PAMELA GENTILE/SFFS

Warm reception: Franny Armstrong, eschewing the camera, took her climate change film "The Age of Stupid" to a welcoming San Francisco Int'l Film Fest audience.

SFIFF52: Planet Armstrong

Lynn Rapoport May 6, 2009


Franny Armstrong is a fast talker. That is, if the breathless clip at which she answered questions after Sunday’s San Francisco International Film Festival screening of her climate-change film, The Age of Stupid, is any indication. Then again, the British documentarian (McLibel, Drowned Out) has some pressing information to convey. And as her film makes plain, and as she engagingly reiterated during the Q&A—where she used audience questions as starting points for rattled-off anecdotes, wry asides, and pleas for the involvement of everyone sitting in the theater—there isn’t much time left.
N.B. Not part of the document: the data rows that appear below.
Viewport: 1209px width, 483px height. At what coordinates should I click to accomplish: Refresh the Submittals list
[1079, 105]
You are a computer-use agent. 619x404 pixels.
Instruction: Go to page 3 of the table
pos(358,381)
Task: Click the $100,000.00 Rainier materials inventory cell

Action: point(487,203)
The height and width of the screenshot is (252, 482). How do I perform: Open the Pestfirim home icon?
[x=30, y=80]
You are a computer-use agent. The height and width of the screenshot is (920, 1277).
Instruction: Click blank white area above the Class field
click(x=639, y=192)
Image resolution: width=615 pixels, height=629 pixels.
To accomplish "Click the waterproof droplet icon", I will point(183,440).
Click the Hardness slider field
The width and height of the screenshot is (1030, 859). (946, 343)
In seven months, on December 7 of this year, the political leaders of the planet will be sending their representatives to Copenhagen for the United Nations Climate Change Conference, or Cop15, where the framework for a global response to the crisis will be established. Given the Intergovernmental Panel on Climate Change’s projection that we need to cap carbon dioxide emissions by 2015 to avert runaway climate change, and given that individual allegiances to clotheslines, bicycles, and metal water bottles are like nice little drops in a very large bucket, it sounds crazy but isn’t to say, as Armstrong does, that Cop15 is pretty much our last chance to avoid planet-level catastrophe. The Age of Stupid will be screening there too, as it happens, but as Armstrong pointed out, too late to have an impact on attendees’ actions, which will have been concretized in deals concluded before anyone steps off a carbon dioxide-emitting plane in Denmark.
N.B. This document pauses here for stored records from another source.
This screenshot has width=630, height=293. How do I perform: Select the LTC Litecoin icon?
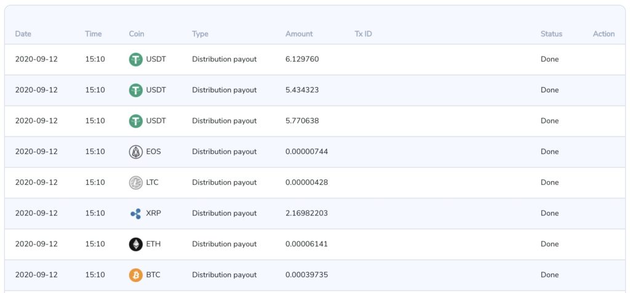(x=135, y=182)
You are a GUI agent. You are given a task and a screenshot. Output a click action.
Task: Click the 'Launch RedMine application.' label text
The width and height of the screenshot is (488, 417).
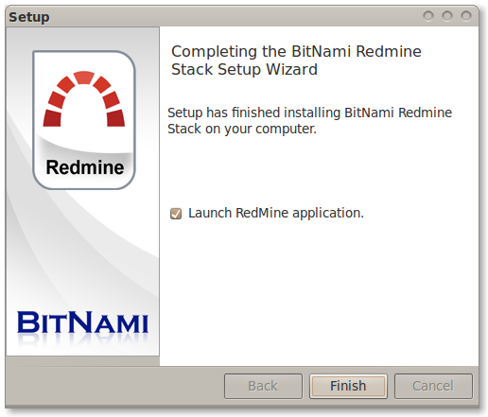[x=276, y=214]
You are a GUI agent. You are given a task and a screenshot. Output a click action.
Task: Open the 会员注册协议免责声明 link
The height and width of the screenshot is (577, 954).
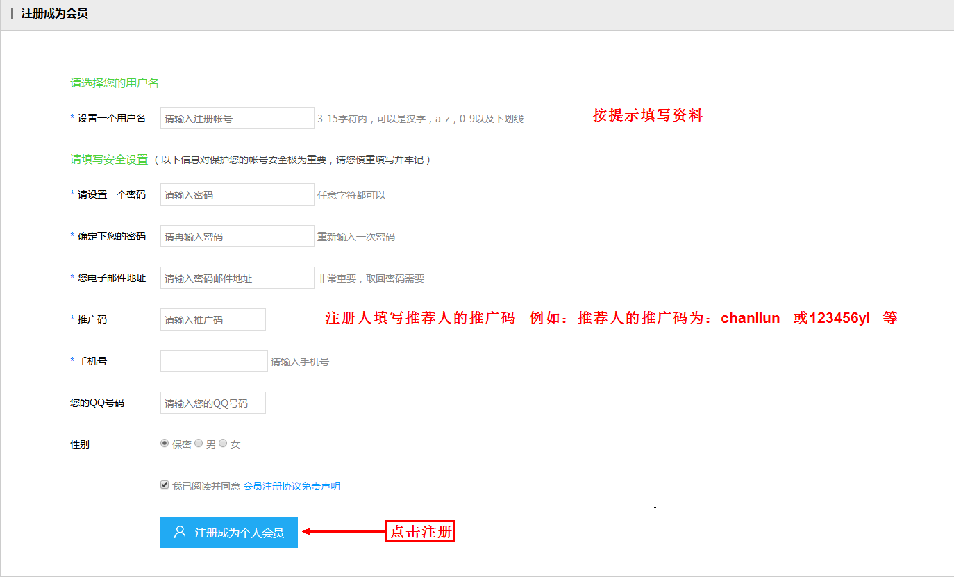point(292,486)
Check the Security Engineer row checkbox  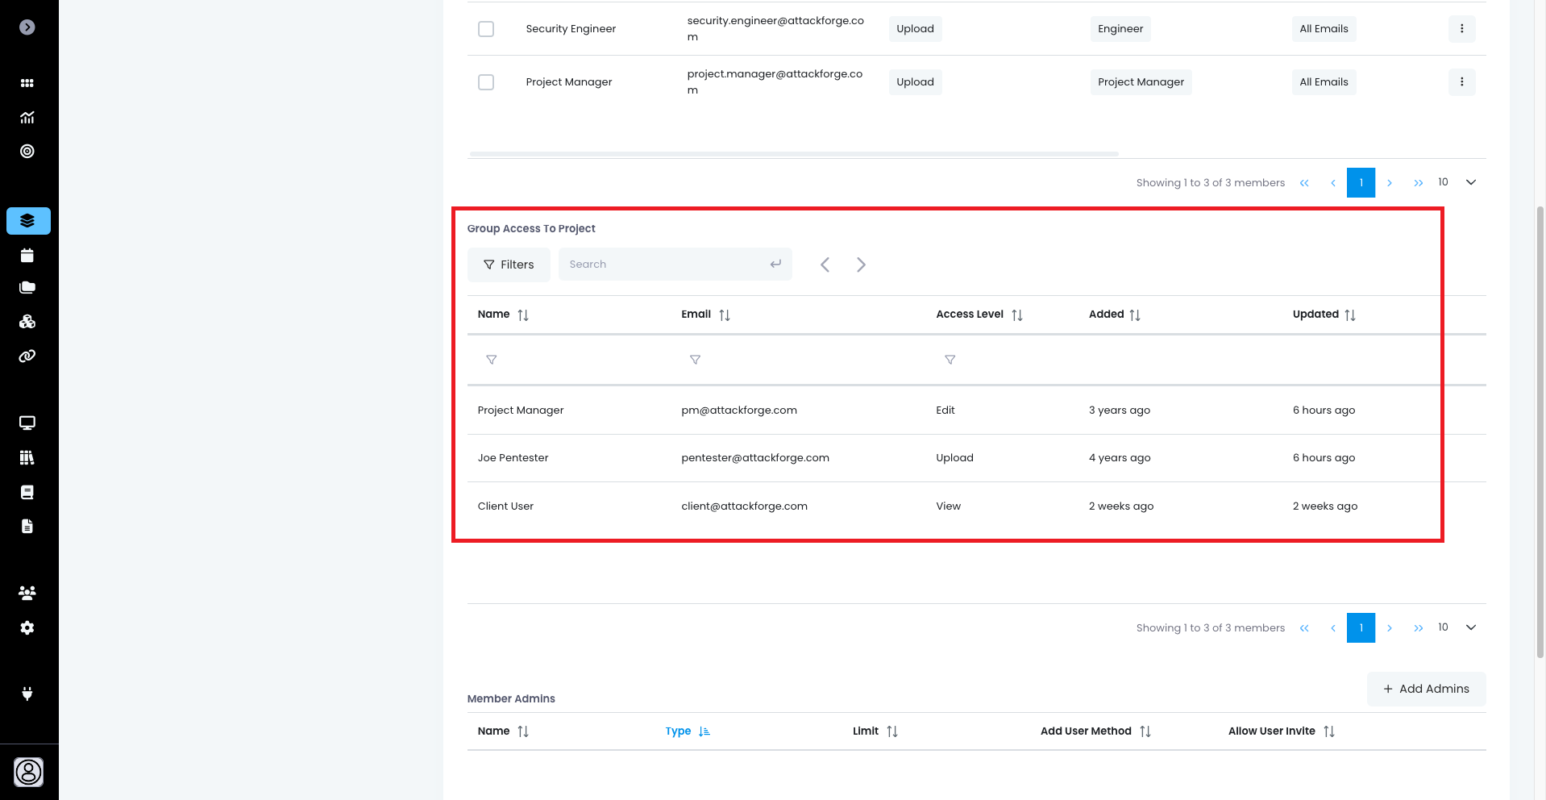[x=486, y=29]
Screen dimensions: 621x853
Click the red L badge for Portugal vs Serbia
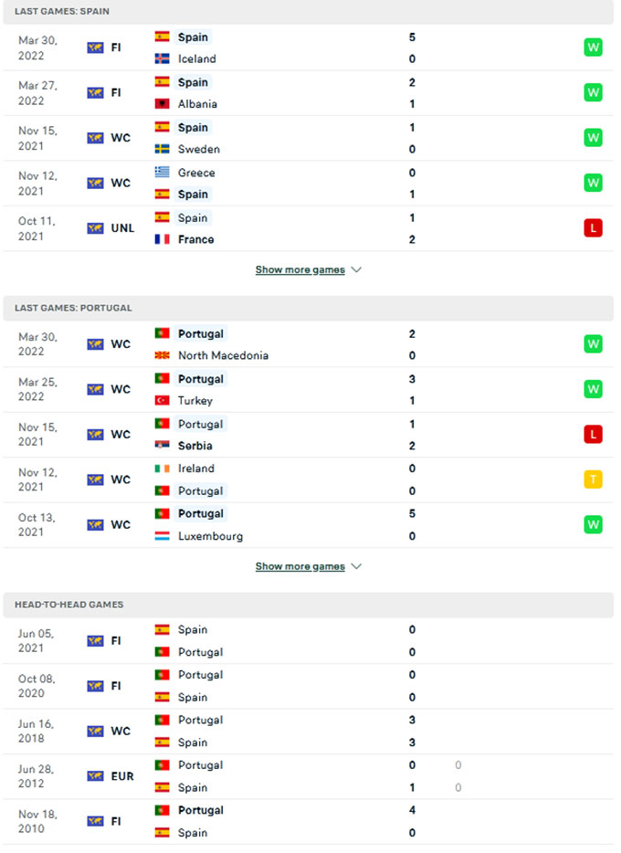pos(593,435)
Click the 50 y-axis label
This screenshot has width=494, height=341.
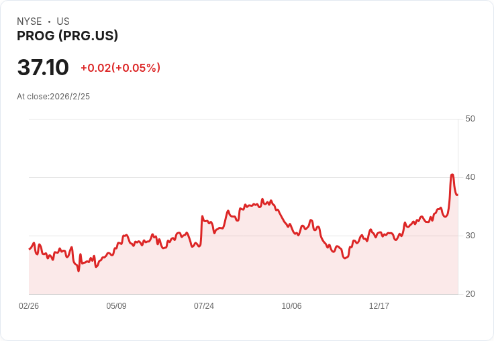(470, 119)
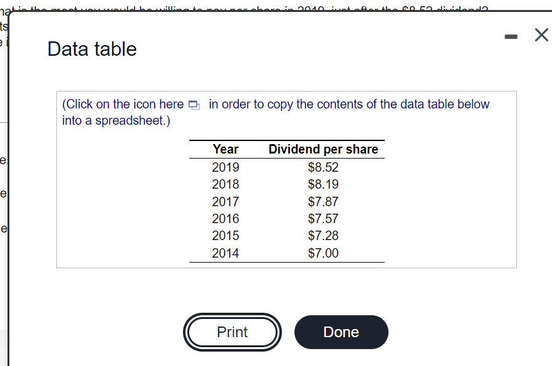Screen dimensions: 552x366
Task: Select the instruction text about copying data
Action: [276, 112]
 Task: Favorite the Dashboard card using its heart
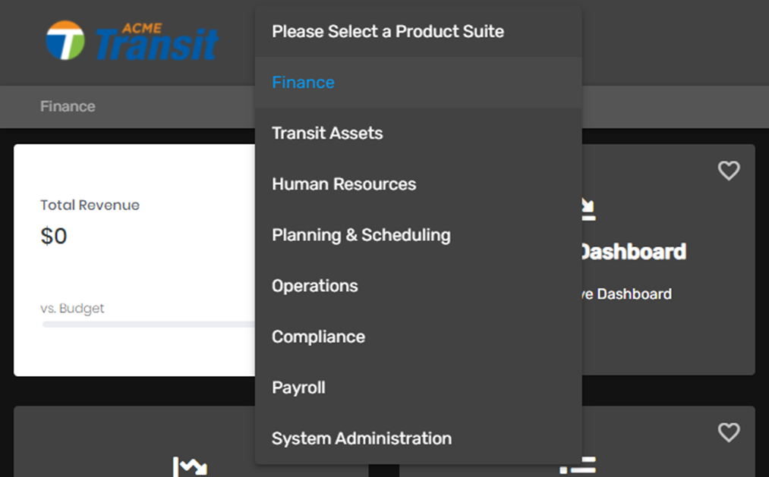point(729,171)
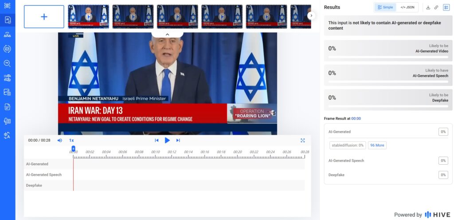Switch results view to Simple
Screen dimensions: 454x220
point(385,8)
What happens if the deals go sour? The Age of Stupid, a documentary encased like a time capsule inside a fictive but science-based, frighteningly possible future, has some answers. In 2055, a man (Pete Postlethwaite) sits alone inside the Global Archive, a facility towering above the ice-free offshore waters of the Arctic. Facing a souped-up-iPhone-like interface, he is composing a document of inaction, of a civilization’s slow, stubborn suicide. Why, he asks, didn’t we do anything when we had the chance? The camera has swept across the planet before arriving here, and the scenes of environmental devastation, the desolation of what life remains, are a well-wrought vision of what we can expect if we don’t make immediate, radical changes.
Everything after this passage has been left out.